February 9 detainees in Addu “forced to walk on smoldering coals”, says former PIC chair

Detainees arrested in Addu City after the controversial transfer of power on February 7, 2012, reported being “forced to walk on smoldering coals,” former Police Integrity Commission (PIC) chair Shahindha Ismail has said.

Police stations and courthouses were set ablaze in Addu after a brutal police crackdown on opposition Maldivian Democratic Party (MDP) protesters in Malé.

Shahindha said that a four member PIC team visited the southernmost atoll from Februay 10- 13 on the request of then Commissioner of Police Abdulla Riyaz, interviewing police officers and over 75 detainees.

“Almost everyone who was arrested said they were taken to the Gan Police station. Police officers took them through the burnt down buildings and accused them of arson. They said were pushed onto the coals and forced to walk over smoldering coals. We saw burns on various parts of their bodies. They also said they were tortured and pepper-sprayed. Some of the detainees said the police had threatened to burn them and their houses,” Shahindha told Minivan News.

Shahindha has called on the PIC to expedite investigations and expressed concern over “intentional negligence” on the part of both the PIC and People’s Majlis.

Meanwhile, police officers in Addu City said they had not received any instructions or help from their superiors, and had to sleep on the street after protesters burnt down their accommodation block along with most of their personal belongings.

“The police officers we spoke to were very traumatised and angry. They had no clothes, they were sleeping on the street. They did not even have toothbrushes, and were obviously not fit to do any policing,” she said.

In instances where a complaint is not filed at the commission, a majority of the PIC has to agree to launch an investigation. Shahindha said she had completed a report on the Addu City findings and asked the commission to investigate. But the PIC had not reached a decision on the issue when she had left the commission in October 2012.

New PIC chair Abdulla Waheed was not responding at the time of press.

“I have informed the People’s Majlis independent commission oversight committee on multiple occasions of the existence of the report. An Addu MP is on the committee. While the PIC must investigate such serious allegations, the Majlis has a responsibility to ensure the PIC does its job,” Shahindha said.


Arson in Addu City destroyed the police stations in the Hithadhoo and Gan districts, and the police accommodation block and training center in the Hithadhoo district.
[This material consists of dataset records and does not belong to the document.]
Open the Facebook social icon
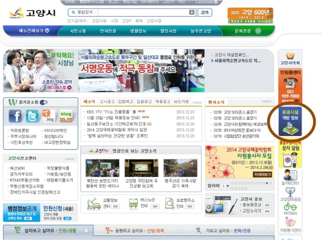(15, 116)
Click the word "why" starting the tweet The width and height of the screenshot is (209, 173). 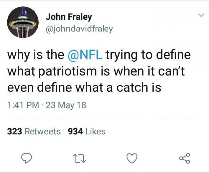[18, 54]
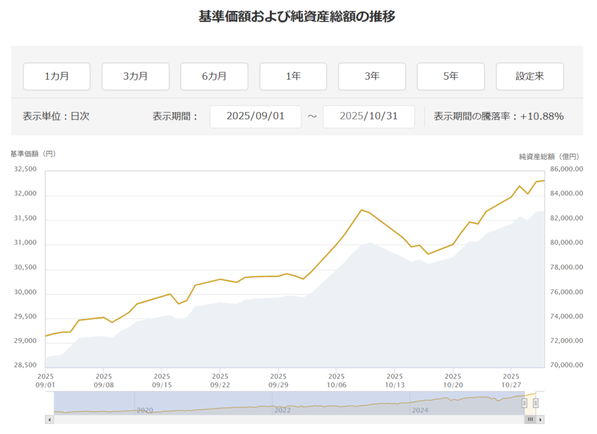Grab the right range handle in navigator

[x=536, y=403]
On February 9, police officers arrested over 85 people from their houses, cafes and from boats on the sea. Detainees said police officers had relied on information provided by certain members of the public and had been quite arbitrary in who they arrested.

According to Shahindha, some detainees told the PIC team the police had handcuffed them and thrown them into a military truck. Afterwards, the police sat on them and beat them with batons.
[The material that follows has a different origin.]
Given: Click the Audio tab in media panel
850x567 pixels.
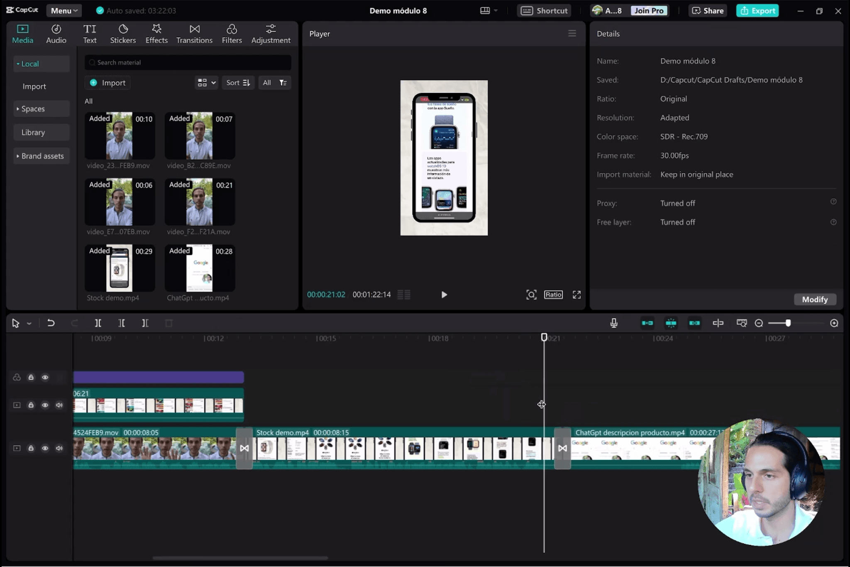Looking at the screenshot, I should coord(56,33).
With police facilities destroyed in the fire, detainees were not given access to sanitary facilities and were forced to sleep on the ground. They reported not being given the right to appoint a lawyer and said they were not brought in front of a judge to extend detention.

“In one instance, there was one man who had a medical condition and he had asked to see a doctor. He said that four police officers took him and two other men in the police van. But instead of taking them to see the doctor, the police officers drove around and parked the van in the sun,” she said.

“The detainees said their hands were cuffed to the back and that it was very hot inside the van. They said they became very thirsty in the heat. After an hour, they were taken to the burnt remains of the police station and the police officers threw ash over them. We saw remains of ash in the pocket of one of the detainees.”

An Amnesty International report in February 2012 alleged the Maldivian National Defense Forces (MNDF) attacked a group of peaceful female protesters in Addu during the unrest.

“We were left for dead”

The torching of the police buildings destroyed many police officers personal belongings including motorcycles, phone, laptops and clothes. What was not burnt was looted, officers told the PIC.

When protesters in Addu City confronted the police, they had no tear gas to control the crowd and did not have sufficient armor or shields.  They could not reach their superiors and did not receive any instructions or help, Shahindha said.

“One officer told me ‘we were left for dead there’ ”, she said.

“The PIC conducted an initial assessment on state funds. There is a report on all of these findings. The PIC must investigate and the People’s Majlis must oversee the PIC.”

“Police officers who were responsible for the torture must be investigated and prosecuted, and their superiors must be investigated for negligence and failure to provide protection to the police,” she said.

In August 2012, the Human Rights Commission of the Maldives (HRCM) recommended that the police, PIC, and MNDF should investigate the failure to contain unrest in Addu and take legal action against security service personnel who were deemed negligent or responsible for the inaction.

The police and PIC should also “immediately investigate” allegations of torture in custody and inhumane treatment of detainees from Addu City and take action against the responsible police officers, the HRCM recommended.

In addition, the commission stated that legal action should be taken against police officers who were negligent in providing medical treatment to detainees as well as against officers who “violated the dignity of private households and infringed upon the rights of residents” during the arrest of suspects from their homes.